[Exercise input — start]

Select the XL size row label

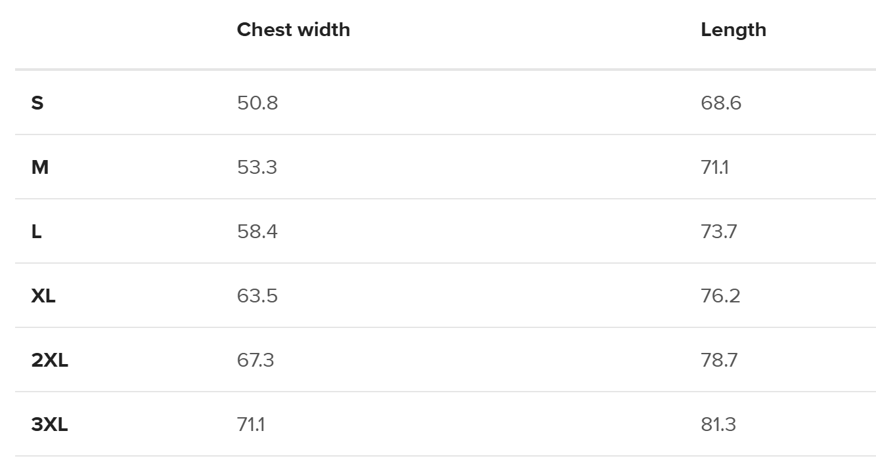click(43, 296)

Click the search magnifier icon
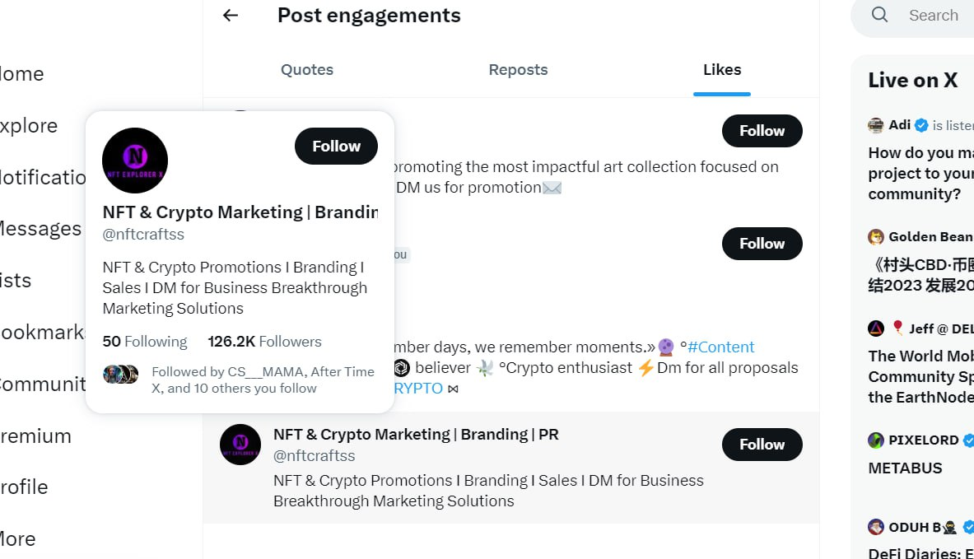click(880, 15)
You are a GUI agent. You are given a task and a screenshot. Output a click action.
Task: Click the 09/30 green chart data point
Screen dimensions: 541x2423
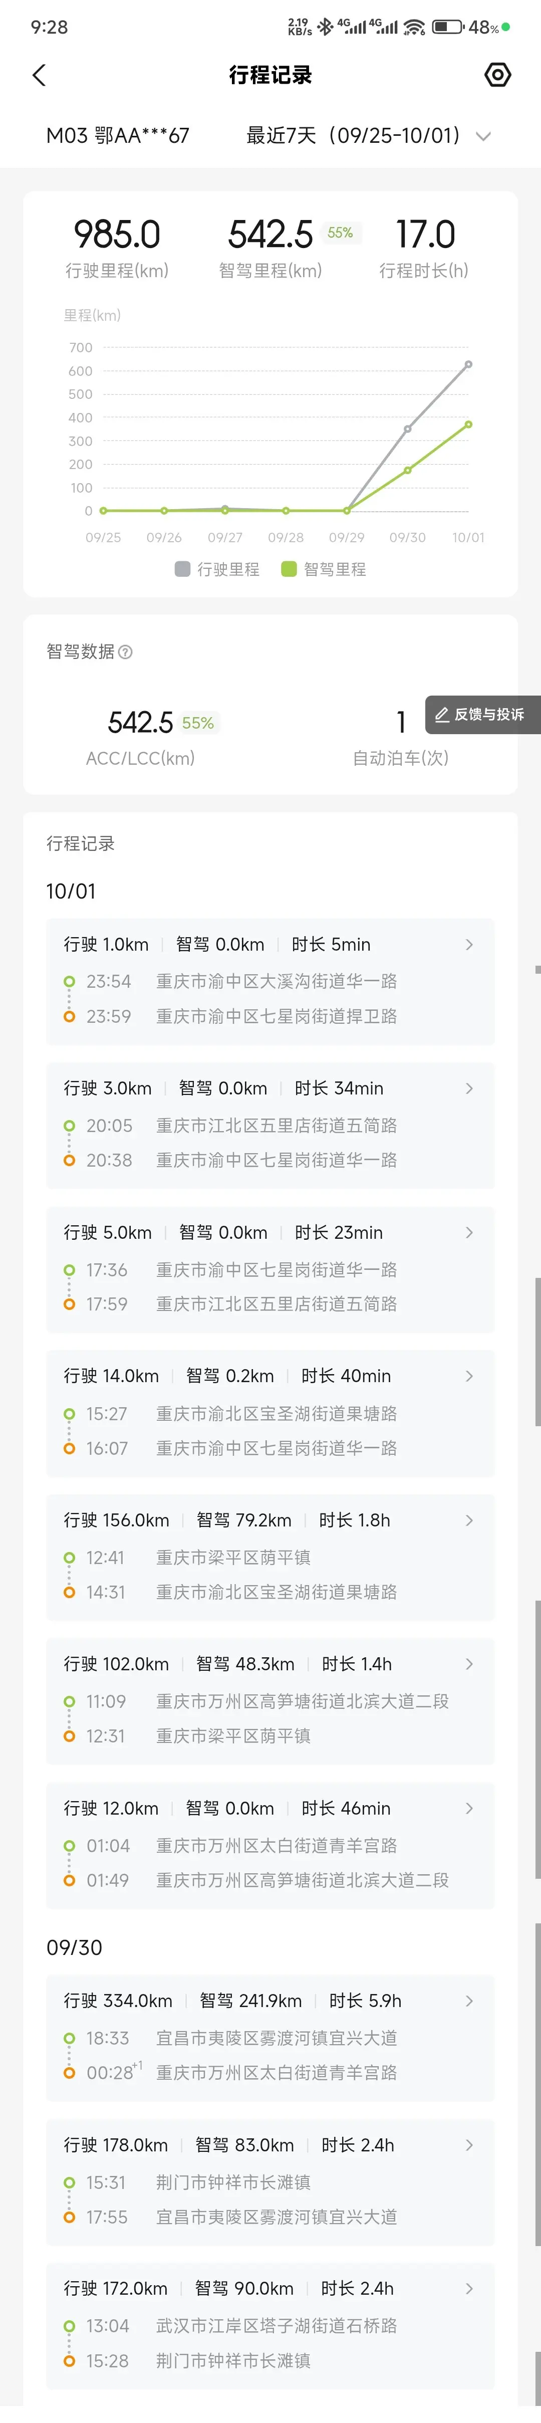(x=407, y=470)
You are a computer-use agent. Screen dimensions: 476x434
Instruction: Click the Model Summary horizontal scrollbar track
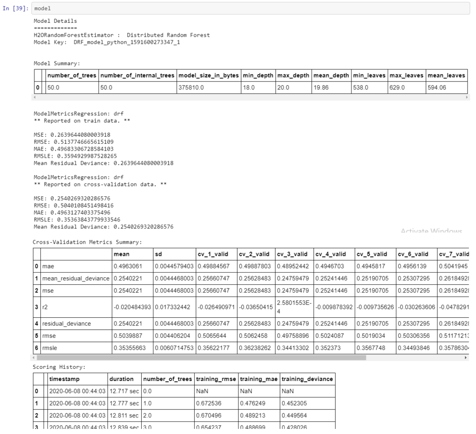point(251,97)
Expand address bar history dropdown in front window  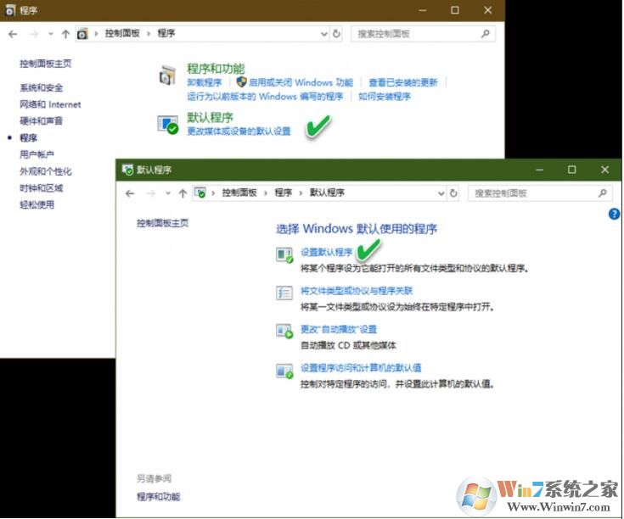[441, 193]
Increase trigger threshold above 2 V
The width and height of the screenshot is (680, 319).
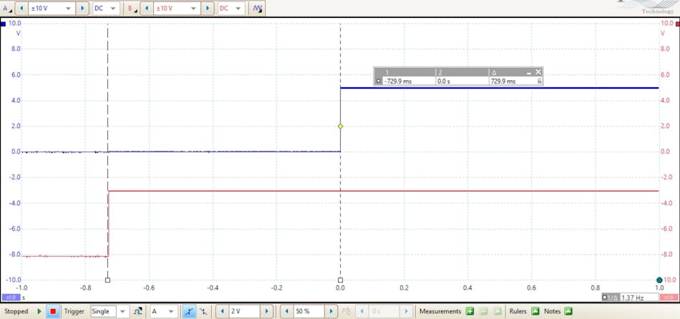point(266,311)
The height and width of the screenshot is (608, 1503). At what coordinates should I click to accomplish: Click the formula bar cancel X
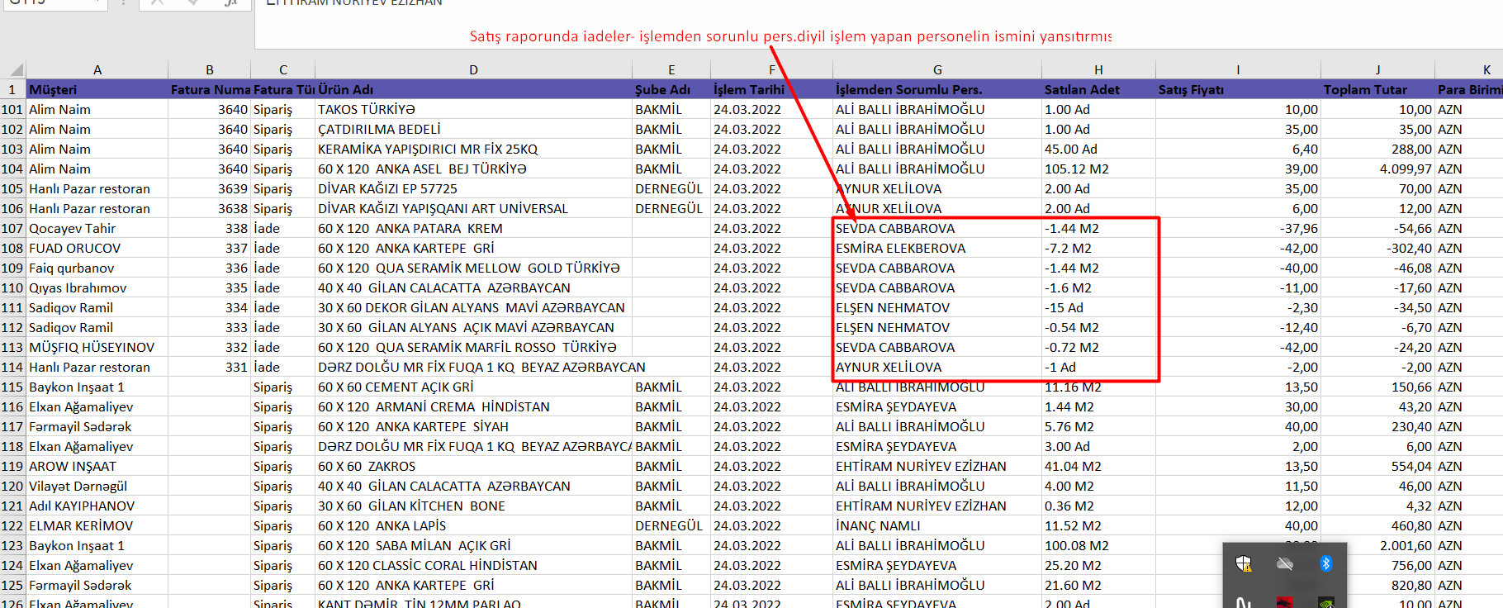point(157,3)
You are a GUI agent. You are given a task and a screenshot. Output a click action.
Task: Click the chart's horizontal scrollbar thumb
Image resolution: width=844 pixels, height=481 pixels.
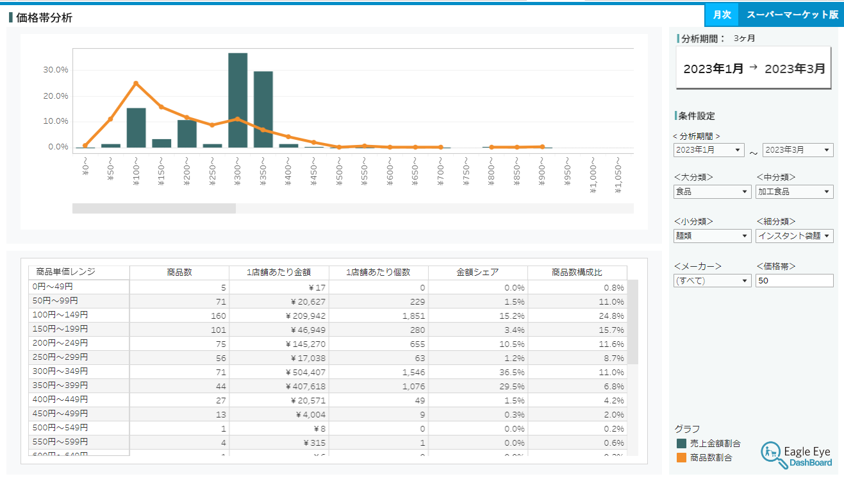coord(154,208)
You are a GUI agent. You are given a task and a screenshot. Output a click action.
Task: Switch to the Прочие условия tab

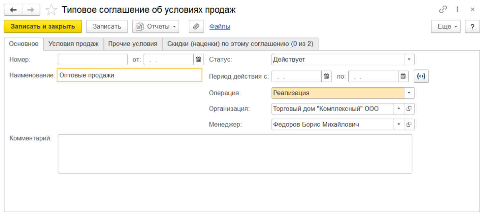(x=133, y=44)
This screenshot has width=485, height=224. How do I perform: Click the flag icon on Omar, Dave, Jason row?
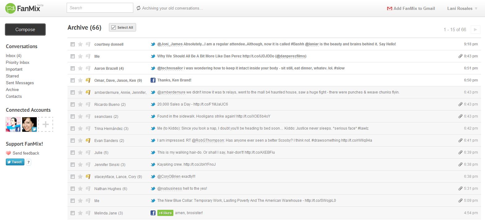click(x=88, y=80)

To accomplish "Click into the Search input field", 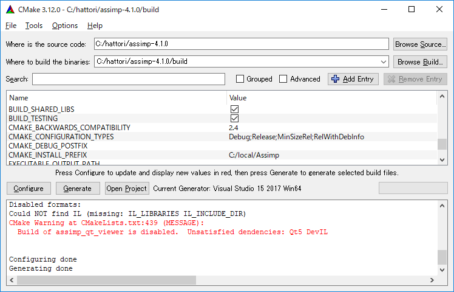I will tap(129, 79).
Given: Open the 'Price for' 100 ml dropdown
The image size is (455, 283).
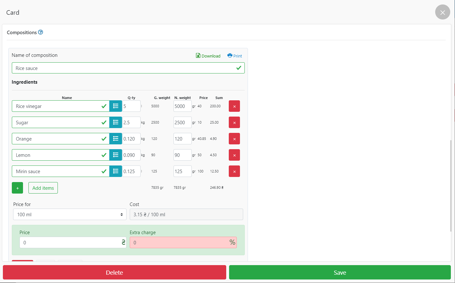Looking at the screenshot, I should (x=70, y=215).
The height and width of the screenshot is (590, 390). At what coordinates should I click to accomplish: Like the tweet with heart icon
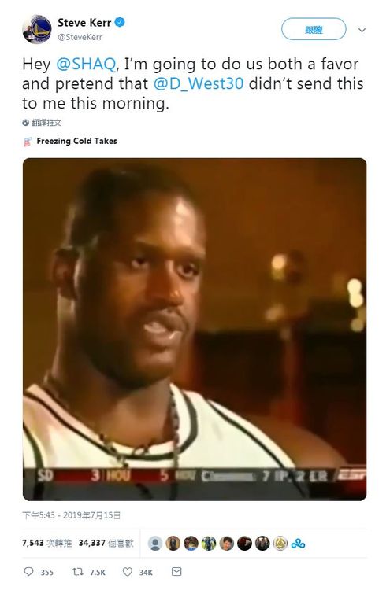point(128,572)
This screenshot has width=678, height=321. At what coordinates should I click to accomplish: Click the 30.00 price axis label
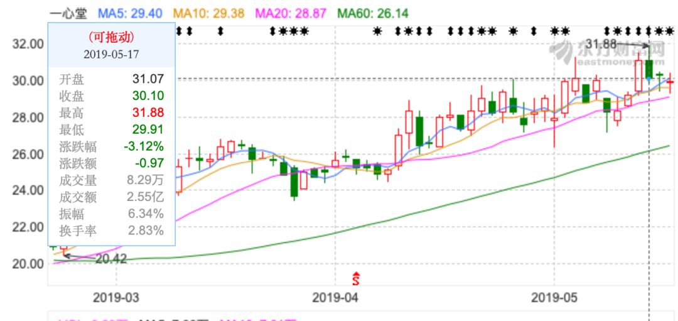coord(28,80)
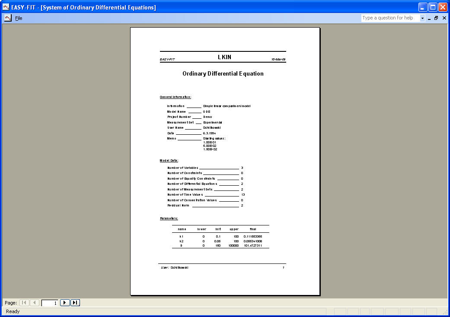Click the LKIN title on the report

(x=224, y=57)
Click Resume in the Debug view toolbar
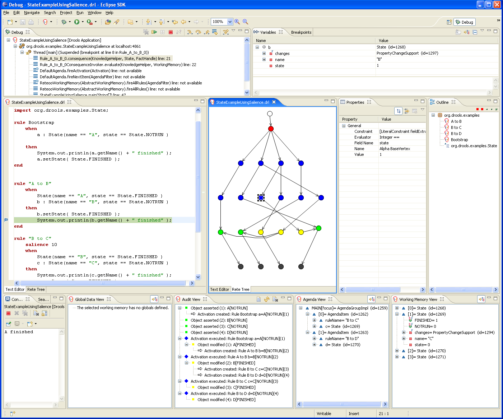The image size is (503, 419). (x=154, y=32)
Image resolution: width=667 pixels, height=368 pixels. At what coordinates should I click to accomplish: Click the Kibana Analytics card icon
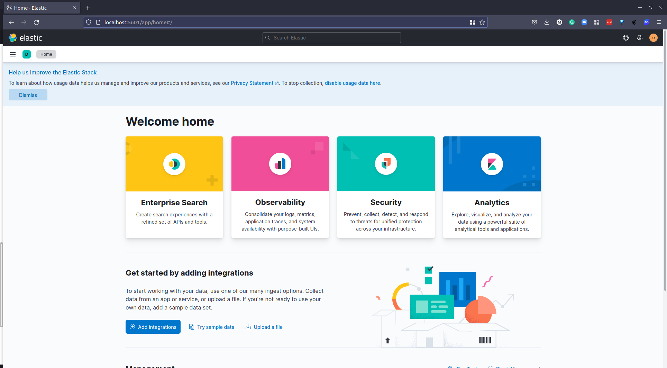click(x=492, y=164)
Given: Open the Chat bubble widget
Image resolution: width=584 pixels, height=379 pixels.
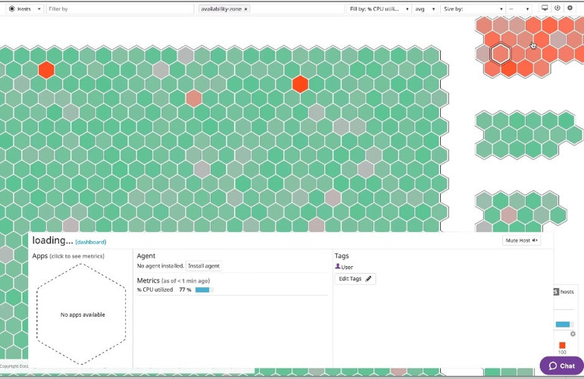Looking at the screenshot, I should pyautogui.click(x=561, y=365).
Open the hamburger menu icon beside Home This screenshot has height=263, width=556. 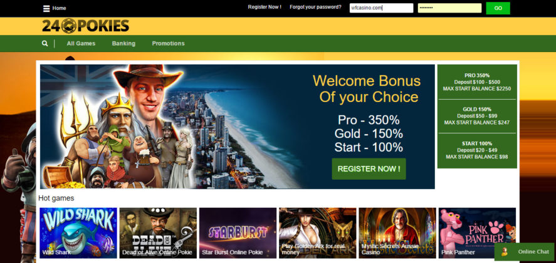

[Exercise input — finish]

Repeat the data verbatim through the "You are a computer-use" line, no pictures.

**Response for this exercise**
Select the XL size row label

click(43, 296)

Click the search magnifier icon
click(880, 15)
You are a GUI agent. You are given a task and a screenshot. Output a click action.
Task: Click the 09/30 green chart data point
Screen dimensions: 541x2423
(x=407, y=470)
You are a computer-use agent. Screen dimensions: 476x434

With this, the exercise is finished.